[Given passage Boundary: Start]

Even doctors need a second opinion sometimes, especially when diagnosing a patient with a condition that closely resembles other types of disorders. Jamileh Yousefi, a PhD student in the School of Computer Science, is developing an algorithm based on patient data that allows computers to help doctors distinguish between certain types of neuromuscular disorders.
“For some diseases, uncertainty causes incorrect diagnosis by doctors,” she says, “and in some domains, there is not enough knowledge available.” Diagnosing a patient with myopathy or neuropathy can be difficult because the symptoms are similar, she adds. Myopathies are a class of diseases that attack muscle tissue; neuropathies attack the nervous tissue controlling the muscles.
“We are using recently available quantitative measures for our diagnostic work, combined with artificial intelligence for this diagnosis,” says Yousefi.
Using her background in artificial intelligence, she is developing a program that can help doctors diagnose patients using a clinical decision support system.
The standard diagnostic tool for neuromuscular disorders is electromyography (EMG), which examines data produced by the electrical impulses in contracting muscle tissue. For Yousefi‘s research, the signals are transformed into a quantitative format, such as a table, and the computer is programmed to analyze seven features extracted from the signals, including amplitude, number of phases and spike duration. Most doctors, she says, are not trained to interpret this type of quantitative EMG data.
Using signals from patients with myopathy or neuropathy as an example, the system uses artificial intelligence to learn certain “rules,” which will then be employed by the clinical decision support system for diagnosis.
Although other diagnostic tools are available, there is room for improvement. Tools based on neural network models are more like “black boxes” that recommend a diagnosis without explaining to the doctor how it reached that conclusion, says Yousefi. The system accuracy rate could be more than 90 per cent, she adds, “but the doctor doesn’t know what’s the reasoning behind this decision.”
Other tools are in development, but are still quite complex. Yousefi says the system she’s working on is more transparent because it makes its diagnosis based on rules it has learned from training data and explains its diagnosis to the doctor.
She describes the algorithm as a combination of neural networks and fuzzy systems; the latter, she says, is ideal for dealing with uncertainty. “The algorithm we are writing can be generalized for other clinical decision support systems,” such as diagnosing other types of diseases or non-medical applications, such as analyzing risk in the financial sector.
Yousefi says computer-based decision support systems are not intended to replace human judgment but rather to enhance it. “We need human intuition” to interpret a computer’s results, she says. “A clinical decision support system can help you to make a decision, and at the end you decide if it’s good or not. It suggests or recommends decisions.”
Born in Iran, Yousefi has a master’s degree in artificial intelligence from Concordia University and studied software engineering at Carleton University. Her research is being supervised by Profs. Andrew Hamilton-Wright and Stefan Kremer in the School of Computer Science.

[Given passage Boundary: End]
[Extracted records Boundary: Start]

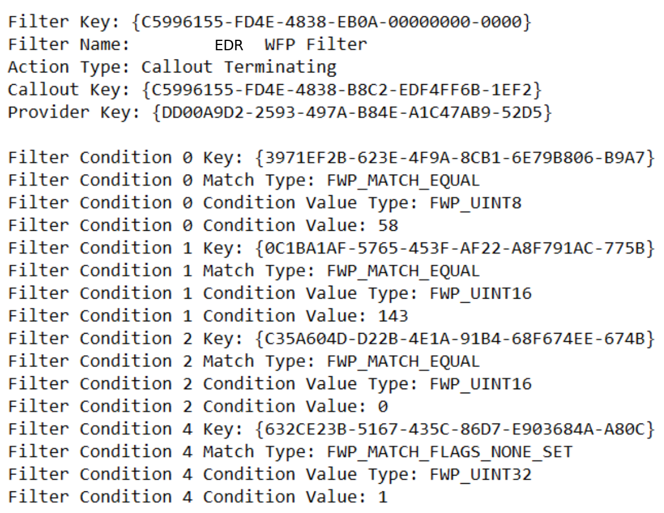Click the Filter Condition 2 Key GUID
This screenshot has height=513, width=664.
[x=455, y=339]
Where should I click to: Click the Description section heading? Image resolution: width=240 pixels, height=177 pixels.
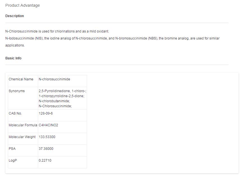coord(15,16)
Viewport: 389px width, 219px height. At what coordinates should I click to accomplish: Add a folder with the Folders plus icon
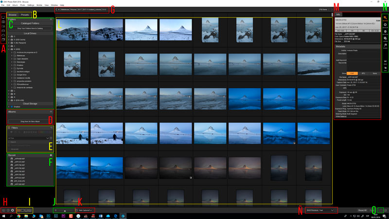pyautogui.click(x=51, y=19)
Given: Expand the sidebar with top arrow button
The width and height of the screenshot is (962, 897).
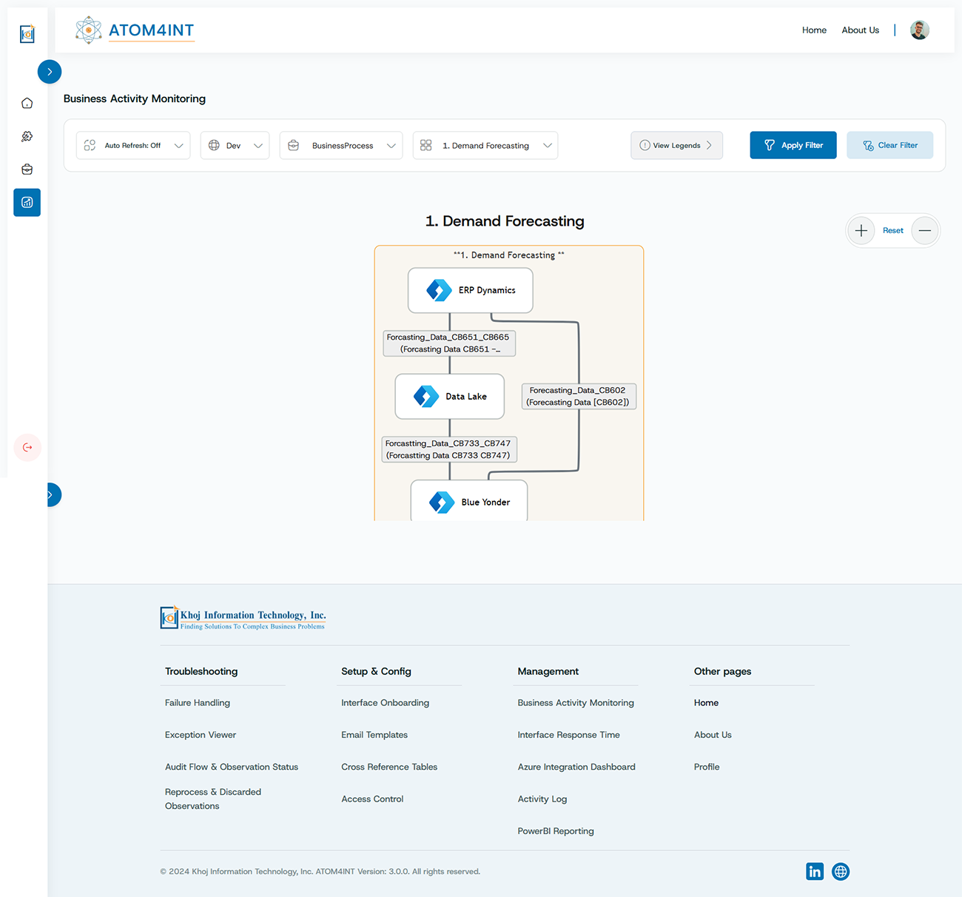Looking at the screenshot, I should (x=50, y=72).
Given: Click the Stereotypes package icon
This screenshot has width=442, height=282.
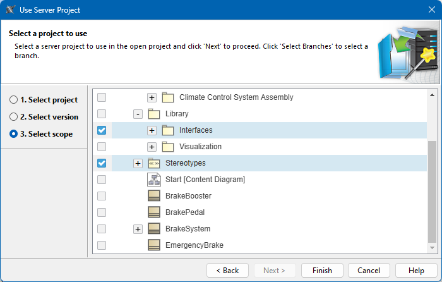Looking at the screenshot, I should coord(154,163).
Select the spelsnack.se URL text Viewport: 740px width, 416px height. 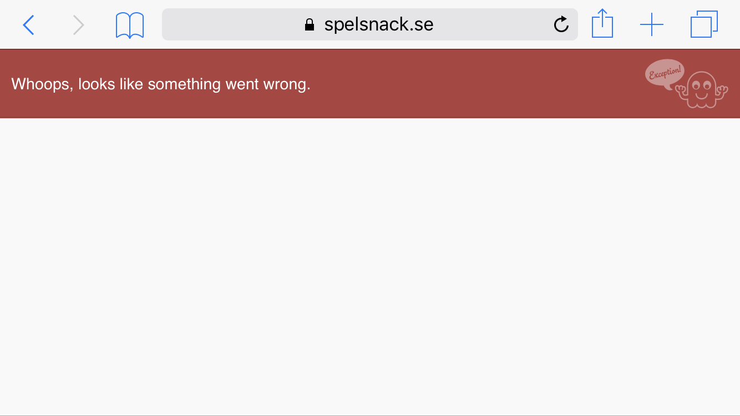(379, 24)
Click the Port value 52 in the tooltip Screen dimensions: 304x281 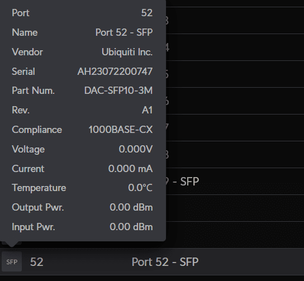coord(147,13)
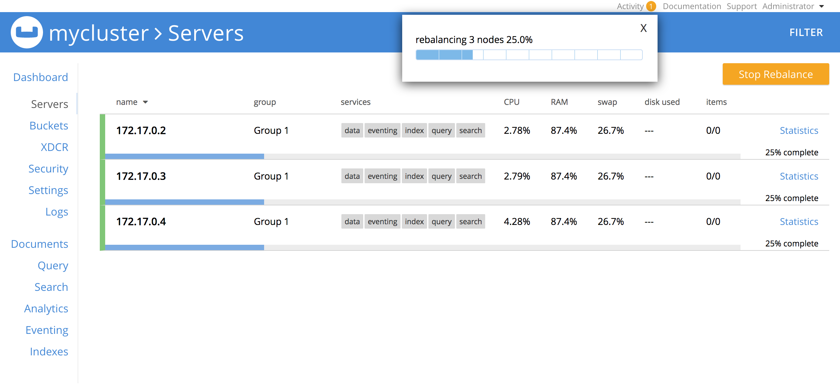The height and width of the screenshot is (390, 840).
Task: Click the Documentation link
Action: 691,6
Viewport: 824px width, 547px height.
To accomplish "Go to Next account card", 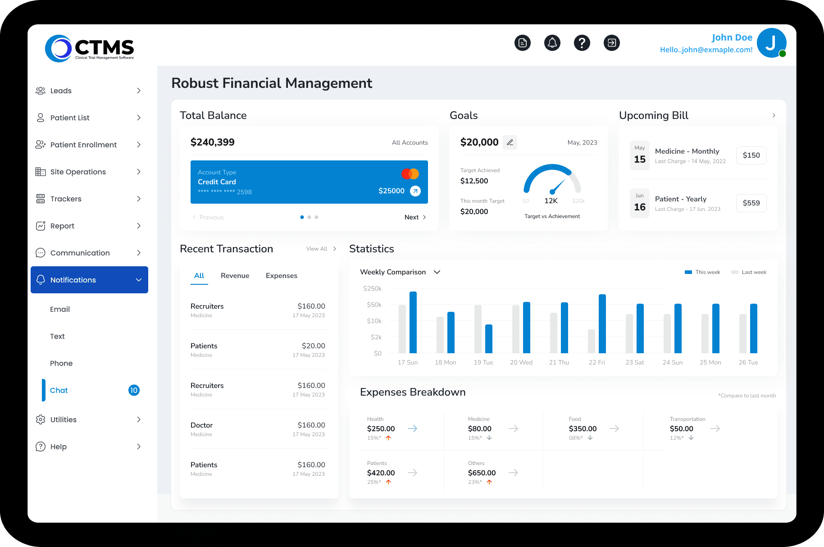I will [415, 217].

[Extracted records Boundary: End]

→ Exercise tasks
1. Duplicate the stretch of the article above on the diagnostic algorithm from "The standard diagnostic" through "quantitative EMG data.".
2. In the article on the diagnostic algorithm, how many features extracted from the EMG signals is the computer programmed to analyze?

→ Results for the exercise
1.
The standard diagnostic tool for neuromuscular disorders is electromyography (EMG), which examines data produced by the electrical impulses in contracting muscle tissue. For Yousefi‘s research, the signals are transformed into a quantitative format, such as a table, and the computer is programmed to analyze seven features extracted from the signals, including amplitude, number of phases and spike duration. Most doctors, she says, are not trained to interpret this type of quantitative EMG data.

2. Seven features, including amplitude, number of phases and spike duration.